Dataset entries
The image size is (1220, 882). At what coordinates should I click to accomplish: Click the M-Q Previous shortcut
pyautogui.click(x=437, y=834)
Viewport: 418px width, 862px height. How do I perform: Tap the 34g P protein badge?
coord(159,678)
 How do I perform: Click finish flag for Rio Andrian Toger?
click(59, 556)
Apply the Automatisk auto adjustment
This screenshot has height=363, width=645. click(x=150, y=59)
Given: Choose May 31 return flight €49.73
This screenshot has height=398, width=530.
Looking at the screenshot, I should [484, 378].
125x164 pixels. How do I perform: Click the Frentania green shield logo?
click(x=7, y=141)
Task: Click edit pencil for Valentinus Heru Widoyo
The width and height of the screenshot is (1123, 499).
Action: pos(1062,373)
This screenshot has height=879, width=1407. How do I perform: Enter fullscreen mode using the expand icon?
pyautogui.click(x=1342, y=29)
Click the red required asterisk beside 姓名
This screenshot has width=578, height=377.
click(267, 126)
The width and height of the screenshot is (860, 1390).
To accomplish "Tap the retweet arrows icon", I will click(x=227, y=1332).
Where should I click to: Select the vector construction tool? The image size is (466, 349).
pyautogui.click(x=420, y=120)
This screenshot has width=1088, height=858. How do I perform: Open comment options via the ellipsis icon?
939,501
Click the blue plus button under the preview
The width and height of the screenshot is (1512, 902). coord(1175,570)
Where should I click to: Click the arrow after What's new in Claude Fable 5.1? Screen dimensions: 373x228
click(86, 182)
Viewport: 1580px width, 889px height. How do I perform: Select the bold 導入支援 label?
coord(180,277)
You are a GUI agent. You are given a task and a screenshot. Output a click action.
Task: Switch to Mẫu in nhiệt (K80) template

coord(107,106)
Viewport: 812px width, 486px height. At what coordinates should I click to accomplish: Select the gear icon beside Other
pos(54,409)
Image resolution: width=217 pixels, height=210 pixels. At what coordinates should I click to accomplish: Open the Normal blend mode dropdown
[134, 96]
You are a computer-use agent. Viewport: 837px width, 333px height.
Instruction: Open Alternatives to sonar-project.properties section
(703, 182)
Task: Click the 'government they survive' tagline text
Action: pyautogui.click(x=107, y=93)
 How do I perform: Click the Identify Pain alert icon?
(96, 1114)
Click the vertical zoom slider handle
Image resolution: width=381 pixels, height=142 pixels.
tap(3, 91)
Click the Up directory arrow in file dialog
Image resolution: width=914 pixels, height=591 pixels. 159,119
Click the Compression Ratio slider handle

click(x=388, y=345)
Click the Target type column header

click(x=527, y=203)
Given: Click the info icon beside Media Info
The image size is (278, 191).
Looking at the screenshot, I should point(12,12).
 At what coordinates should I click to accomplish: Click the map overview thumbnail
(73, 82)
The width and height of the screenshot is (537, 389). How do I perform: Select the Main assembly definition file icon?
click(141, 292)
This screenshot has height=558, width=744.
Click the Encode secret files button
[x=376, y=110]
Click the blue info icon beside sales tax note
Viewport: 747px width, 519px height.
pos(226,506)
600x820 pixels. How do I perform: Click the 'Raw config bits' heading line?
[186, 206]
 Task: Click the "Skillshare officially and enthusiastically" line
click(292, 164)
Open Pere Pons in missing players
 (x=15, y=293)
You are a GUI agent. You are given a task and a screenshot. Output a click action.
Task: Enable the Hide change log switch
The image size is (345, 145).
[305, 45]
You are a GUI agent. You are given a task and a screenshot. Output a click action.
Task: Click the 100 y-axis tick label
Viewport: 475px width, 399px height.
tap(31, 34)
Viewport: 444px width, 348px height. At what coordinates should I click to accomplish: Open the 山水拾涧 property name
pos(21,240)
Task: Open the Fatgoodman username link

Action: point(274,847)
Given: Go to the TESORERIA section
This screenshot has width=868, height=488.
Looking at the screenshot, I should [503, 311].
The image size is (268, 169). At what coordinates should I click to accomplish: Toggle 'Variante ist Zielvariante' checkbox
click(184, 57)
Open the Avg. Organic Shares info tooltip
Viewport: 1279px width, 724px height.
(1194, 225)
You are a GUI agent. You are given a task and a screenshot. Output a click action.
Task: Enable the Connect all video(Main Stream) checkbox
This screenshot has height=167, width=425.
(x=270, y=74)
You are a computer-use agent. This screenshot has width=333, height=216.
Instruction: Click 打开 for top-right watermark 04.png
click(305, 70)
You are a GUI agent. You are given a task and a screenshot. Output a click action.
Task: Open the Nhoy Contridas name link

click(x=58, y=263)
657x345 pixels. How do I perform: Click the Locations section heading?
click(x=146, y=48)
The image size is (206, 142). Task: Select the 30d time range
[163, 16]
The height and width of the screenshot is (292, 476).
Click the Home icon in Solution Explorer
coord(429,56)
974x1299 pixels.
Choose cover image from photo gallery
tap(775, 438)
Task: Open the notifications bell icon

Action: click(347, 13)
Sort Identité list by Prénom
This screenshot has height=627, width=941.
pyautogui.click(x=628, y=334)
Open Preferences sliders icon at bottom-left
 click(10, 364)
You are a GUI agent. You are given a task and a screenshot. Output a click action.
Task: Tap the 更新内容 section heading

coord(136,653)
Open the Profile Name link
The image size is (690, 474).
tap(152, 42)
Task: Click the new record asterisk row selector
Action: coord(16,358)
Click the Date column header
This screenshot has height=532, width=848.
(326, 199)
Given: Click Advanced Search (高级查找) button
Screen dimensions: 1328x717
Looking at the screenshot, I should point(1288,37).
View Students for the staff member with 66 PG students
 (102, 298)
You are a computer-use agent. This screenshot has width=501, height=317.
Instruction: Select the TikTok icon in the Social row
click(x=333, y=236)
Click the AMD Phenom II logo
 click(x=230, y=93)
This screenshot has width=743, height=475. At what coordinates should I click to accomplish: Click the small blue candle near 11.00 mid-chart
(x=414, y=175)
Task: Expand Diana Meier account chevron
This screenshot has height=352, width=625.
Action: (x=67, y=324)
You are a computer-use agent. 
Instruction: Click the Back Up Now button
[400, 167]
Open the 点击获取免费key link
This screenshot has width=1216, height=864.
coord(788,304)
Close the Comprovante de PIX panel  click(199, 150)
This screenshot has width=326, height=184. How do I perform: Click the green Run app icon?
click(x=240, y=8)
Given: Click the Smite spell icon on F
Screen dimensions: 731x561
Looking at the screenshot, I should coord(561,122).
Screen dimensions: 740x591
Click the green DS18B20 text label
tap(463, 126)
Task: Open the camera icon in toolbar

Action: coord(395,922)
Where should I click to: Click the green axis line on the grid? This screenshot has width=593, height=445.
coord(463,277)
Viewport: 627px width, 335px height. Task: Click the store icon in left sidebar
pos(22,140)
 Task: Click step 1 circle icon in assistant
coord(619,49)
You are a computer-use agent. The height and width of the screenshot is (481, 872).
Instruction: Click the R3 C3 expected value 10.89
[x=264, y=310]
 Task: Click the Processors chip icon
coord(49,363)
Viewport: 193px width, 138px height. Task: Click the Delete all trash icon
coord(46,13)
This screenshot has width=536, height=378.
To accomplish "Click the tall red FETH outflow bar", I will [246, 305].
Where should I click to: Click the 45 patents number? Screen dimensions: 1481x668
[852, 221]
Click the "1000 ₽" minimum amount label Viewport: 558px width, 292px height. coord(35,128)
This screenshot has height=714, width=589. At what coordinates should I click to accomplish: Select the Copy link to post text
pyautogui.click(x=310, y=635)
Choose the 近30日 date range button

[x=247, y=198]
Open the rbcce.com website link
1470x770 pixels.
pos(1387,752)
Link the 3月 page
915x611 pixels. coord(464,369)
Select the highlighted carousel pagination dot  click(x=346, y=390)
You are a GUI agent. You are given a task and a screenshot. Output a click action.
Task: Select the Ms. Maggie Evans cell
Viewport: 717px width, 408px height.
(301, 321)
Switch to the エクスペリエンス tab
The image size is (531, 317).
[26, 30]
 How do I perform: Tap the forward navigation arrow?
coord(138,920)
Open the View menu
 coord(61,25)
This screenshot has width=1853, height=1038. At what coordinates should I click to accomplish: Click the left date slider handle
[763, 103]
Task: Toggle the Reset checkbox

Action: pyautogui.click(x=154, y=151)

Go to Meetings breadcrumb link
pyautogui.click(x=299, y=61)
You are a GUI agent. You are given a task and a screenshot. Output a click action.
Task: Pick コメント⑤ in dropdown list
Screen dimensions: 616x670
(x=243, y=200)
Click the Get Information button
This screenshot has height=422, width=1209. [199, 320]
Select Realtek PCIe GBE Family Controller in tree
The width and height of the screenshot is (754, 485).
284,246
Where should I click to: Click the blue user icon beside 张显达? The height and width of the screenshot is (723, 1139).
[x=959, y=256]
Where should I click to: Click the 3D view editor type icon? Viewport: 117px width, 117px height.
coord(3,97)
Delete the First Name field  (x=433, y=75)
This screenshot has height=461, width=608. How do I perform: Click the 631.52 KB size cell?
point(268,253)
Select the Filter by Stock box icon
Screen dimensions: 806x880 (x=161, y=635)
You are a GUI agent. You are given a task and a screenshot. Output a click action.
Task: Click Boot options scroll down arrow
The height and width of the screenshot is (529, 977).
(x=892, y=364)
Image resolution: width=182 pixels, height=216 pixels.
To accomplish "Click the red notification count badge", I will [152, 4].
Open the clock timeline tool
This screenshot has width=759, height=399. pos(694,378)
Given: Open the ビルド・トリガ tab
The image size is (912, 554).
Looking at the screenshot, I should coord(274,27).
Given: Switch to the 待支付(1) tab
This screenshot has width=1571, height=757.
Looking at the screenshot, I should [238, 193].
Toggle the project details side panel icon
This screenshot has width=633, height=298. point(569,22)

TASK TO COMPLETE
Taking the entries above, write out exactly each line from the one holding "Click the Get Information button" to the one holding "Delete the First", both included, and stop there.

ANSWER BOX
Click the Get Information button
This screenshot has height=422, width=1209. [199, 320]
Select Realtek PCIe GBE Family Controller in tree
The width and height of the screenshot is (754, 485).
284,246
Where should I click to: Click the blue user icon beside 张显达? The height and width of the screenshot is (723, 1139).
[x=959, y=256]
Where should I click to: Click the 3D view editor type icon? Viewport: 117px width, 117px height.
coord(3,97)
Delete the First Name field  (x=433, y=75)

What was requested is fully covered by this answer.